Saturday, September 8, 2007

Review – Fireworks

September 8, 2007

Fireworks - Japan, 1997

Nishi is a man of few words. Perhaps there are no words to describe how he feels, having lost a son already and losing a wife slowly to leukemia. Adding to his miseries is the memory of seeing two of his fellow police officers shot in front of him after he failed to subdue a suspect, as well as the recent shooting of his long-time partner Horibe, who is now confined to a wheelchair. Nishi is prone to attacks of violence that are simultaneously humorous and terrifying.

Nishi is, however, a broken man, weakened in power by his retirement, undermined in influence because of his financial difficulties, and completely incapable of saving his dying wife. His wife’s doctor advises him to take his wife on a trip and help her relax, but in order to do so, he must have money, and he is already in debt with the Yakuza, perhaps because of his wife’s hospital bills. His remedy for this simultaneously shows how low he has sunk and how determined he is.

It could be said that Fireworks is two movies. The first half is about Nishi and the multiple worlds that he inhabits as policeman, husband, friend, and borrower; the second focuses more on his role as a husband. His trip with his wife is peaceful but eerily quiet. In addition, it is not romantic. At one point, Nishi’s wife takes his arm as they are going to take a picture, but the move startles Nishi, and he pulls his arm away suddenly, removing his wife’s smile while simultaneously physically distancing them. In another scene, Nishi’s wife has her picture taken by a professional photographer; her husband just watches from a distance. However, distance cannot change fate, and fate is chasing him in the form of police, gangsters, and death. The further he goes from the city, the more the audience realizes he can never go back, and perhaps he never intends to.

Fireworks is a subtle, quiet film, and people expecting a film like Boiling Point may be put off by its slow pace, but those willing to stick it out will not be sorry that they did.

Fireworks was written and directed by Kitano "Beat" Takeshi, who also wrote and directed A Scene at the Sea and 2003's The Blind Swordsman: Zatoichi.

4 stars

Firworks was released on DVD in the United States by New Yorker Films and has English subtitles.

Exercise instructions ->
1: List the roles Nishi inhabits in the first half of the film, according to the Fireworks review above.
2: Answer from the Fireworks review above:
(a) What is the condition of Nishi's long-time partner Horibe after the shooting?
(b) How many stars does the review give the film?
(c) Which company released the film on DVD in the United States?

Data section ->
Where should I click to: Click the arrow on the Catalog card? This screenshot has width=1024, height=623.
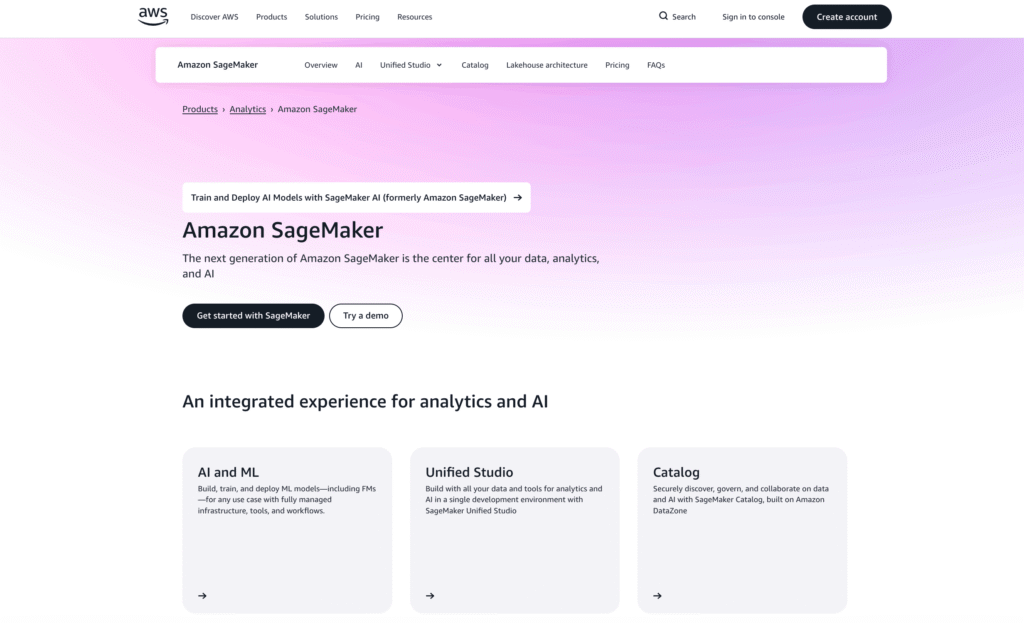657,595
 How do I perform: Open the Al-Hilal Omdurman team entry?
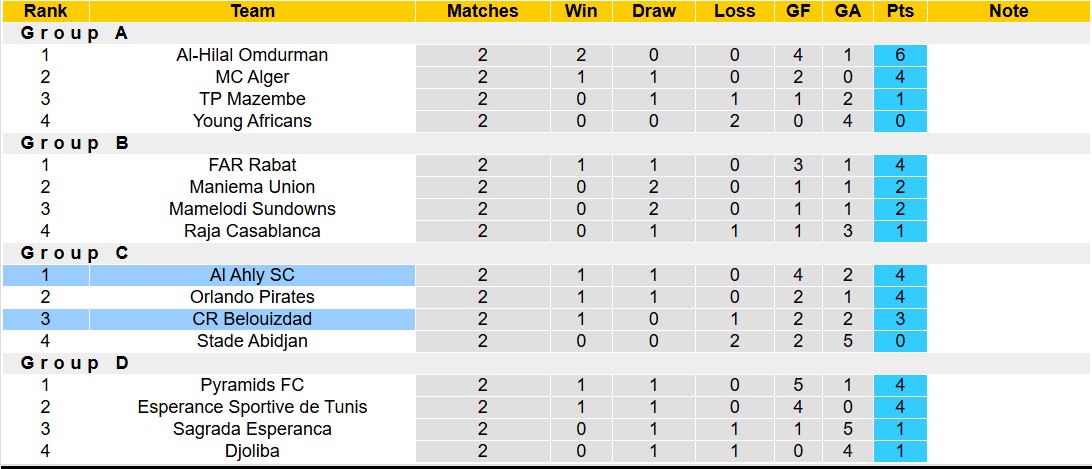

Written answers ->
1: policeman, husband, friend, borrower

2:
(a) He is confined to a wheelchair.
(b) 4 stars
(c) New Yorker Films